Steps to Use Combine for Multi-Author Edits
Combine works similarly to Compare but merges changes from two documents into a base document. The base document can be the original or one of the edited copies.
- Open a blank document in Word
As with Compare, you need an open document to start the Combine process. - Go to Review > Compare > Combine
Click the Compare button and select Combine from the dropdown. The Combine Documents dialog box opens. - Select the original document
In the Original document field, browse to the base version. This is the document that will receive the changes. Usually, it is the version that was sent to all authors. - Select the revised document from one author
In the Revised document field, choose the first edited copy. Word will merge the changes from this file into the original. - Set merge options
Click More to expand the settings. Choose how to show changes: New document creates a third file, Original document modifies the base, or Revised document modifies the edited copy. For multi-author workflows, select New document to preserve all originals. - Click OK
Word merges the changes. The resulting document shows tracked changes from the author of the revised document. To add another author’s edits, repeat the Combine process using the merged output as the Original document and the next author’s file as the Revised document.
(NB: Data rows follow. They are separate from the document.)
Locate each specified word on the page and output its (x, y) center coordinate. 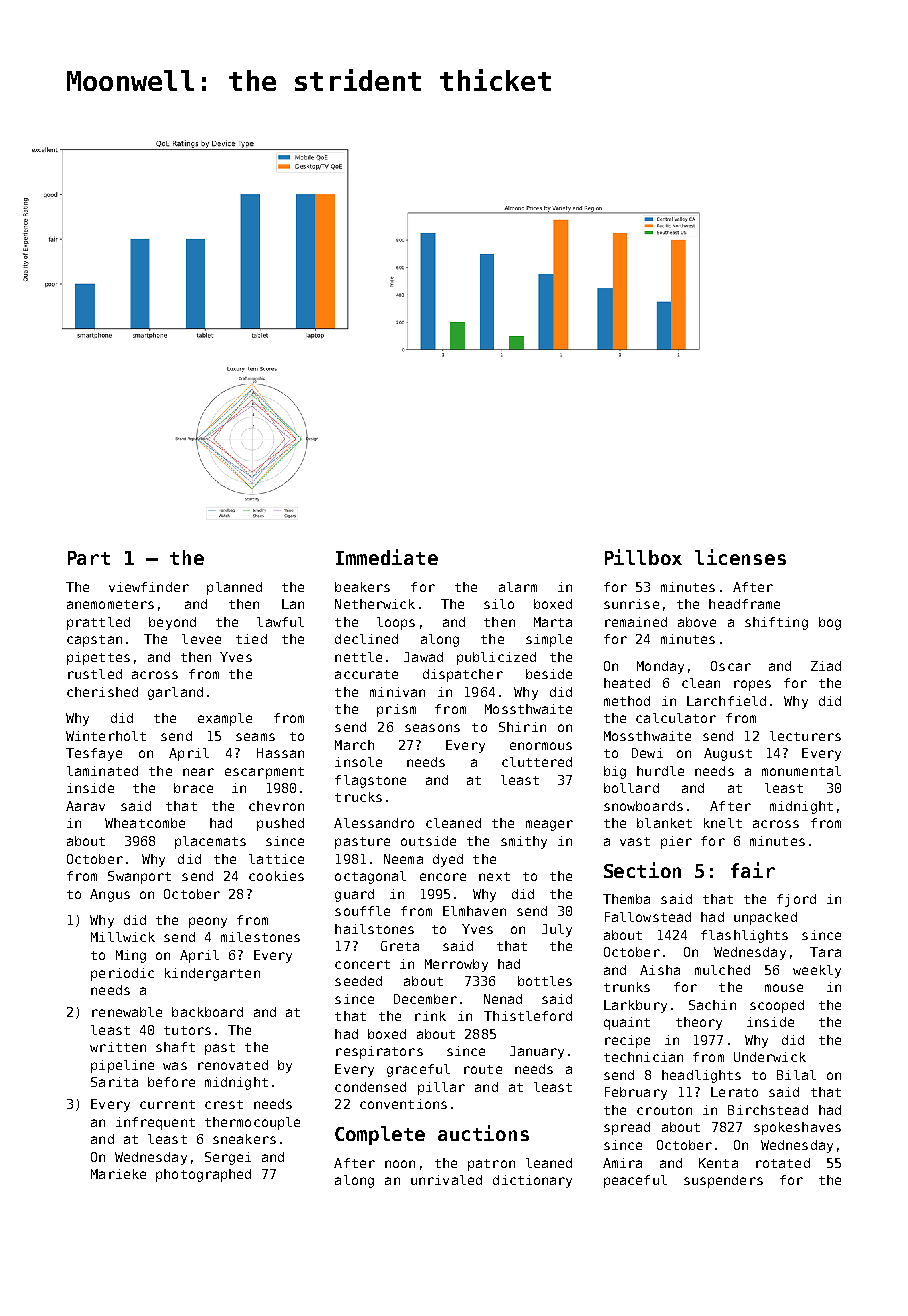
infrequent (155, 1123)
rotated (783, 1163)
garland (175, 693)
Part (89, 558)
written (118, 1047)
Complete (380, 1135)
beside (549, 674)
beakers (362, 587)
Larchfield (726, 701)
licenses (740, 557)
Common Mistakes and Limitations
Word Shows No Changes After Compare
If Compare returns a document with no tracked changes, the two documents are likely identical. Check that you selected the correct files. Also confirm that the original document is truly the earlier version — switching them causes Word to show changes in reverse, which may appear as no differences if the content is the same.
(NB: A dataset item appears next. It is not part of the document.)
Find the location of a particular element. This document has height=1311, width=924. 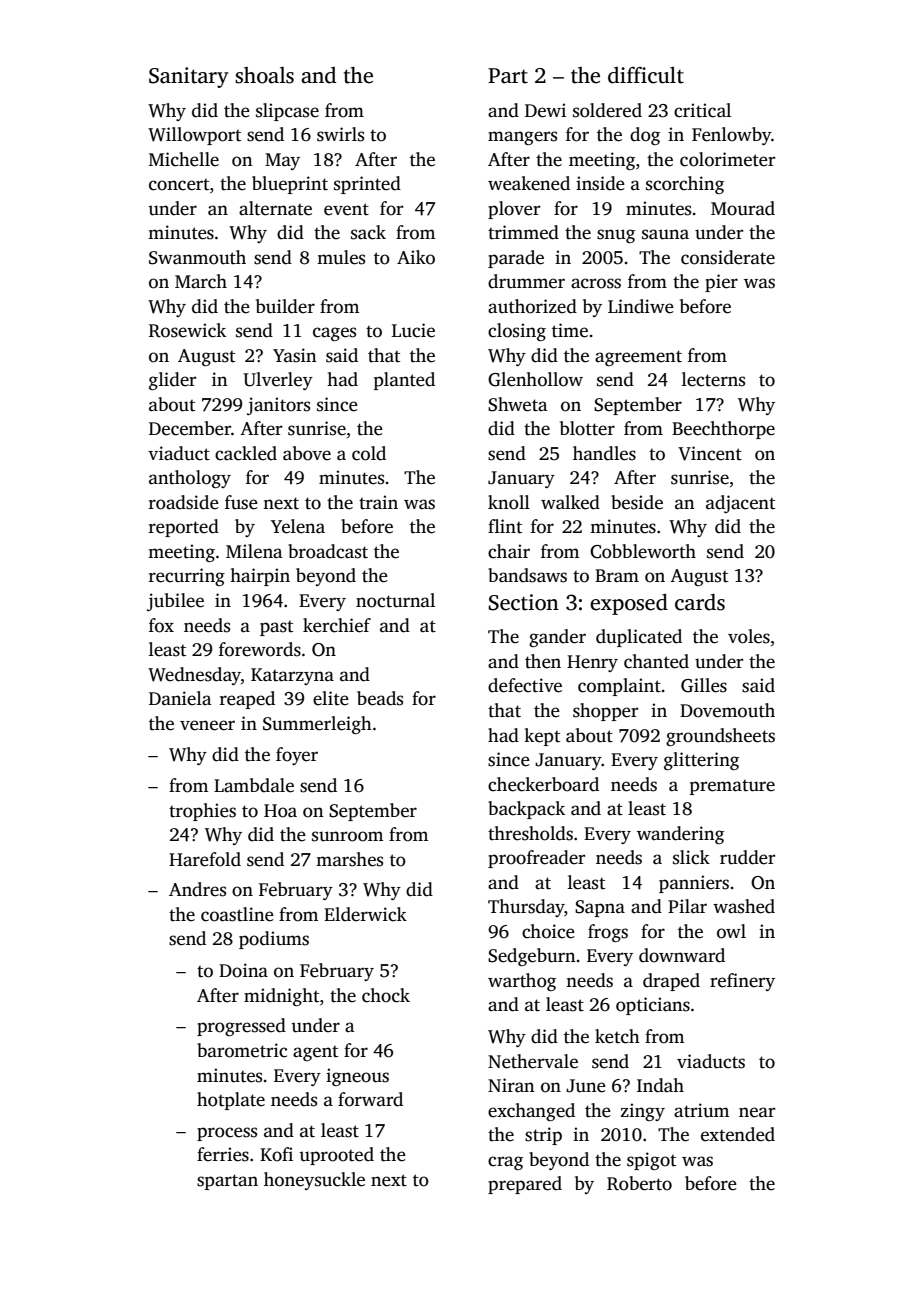

crag is located at coordinates (505, 1163).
Combine Overwrites Existing Tracked Changes
When you use Combine, any tracked changes already present in the base document are accepted automatically. If the original document already contained tracked changes, those are lost. Always accept or reject all changes in the base document before running Combine.
Formatting Changes Clutter the Comparison
By default, Compare tracks formatting changes. In a multi-author scenario, minor font or spacing differences can create hundreds of revisions. In the Compare or Combine dialog, click More and uncheck Formatting to exclude these changes from the result.
Combine Only Accepts Two Documents at a Time
Word’s Combine feature cannot merge more than two documents in one operation. For three or more authors, you must run Combine repeatedly: first merge Author A into the original, then merge the result with Author B, and so on. Each iteration creates a new file.
Compare vs Combine: Key Differences
| Item | Compare | Combine |
|---|---|---|
| Purpose | Show differences between two versions | Merge changes from multiple editors into one document |
| Ideal for | Single author, two drafts | Multiple authors, separate copies |
| Result | New document with tracked changes | Base document with merged tracked changes from one author |
| Accepts tracked changes already in base | No (base should be clean) | Yes (existing changes are accepted automatically) |
| Handles more than two documents | No | No — must run repeatedly |
You now know when to use Compare versus Combine for multi-author revisions. Start by identifying whether you have two versions of a document or multiple copies from different editors. Use Compare for the first scenario and Combine for the second. For a quick audit of changes, use Legal Blackline in the Compare dialog — this creates a third document that shows only the differences without modifying the originals, which is the safest approach for document review.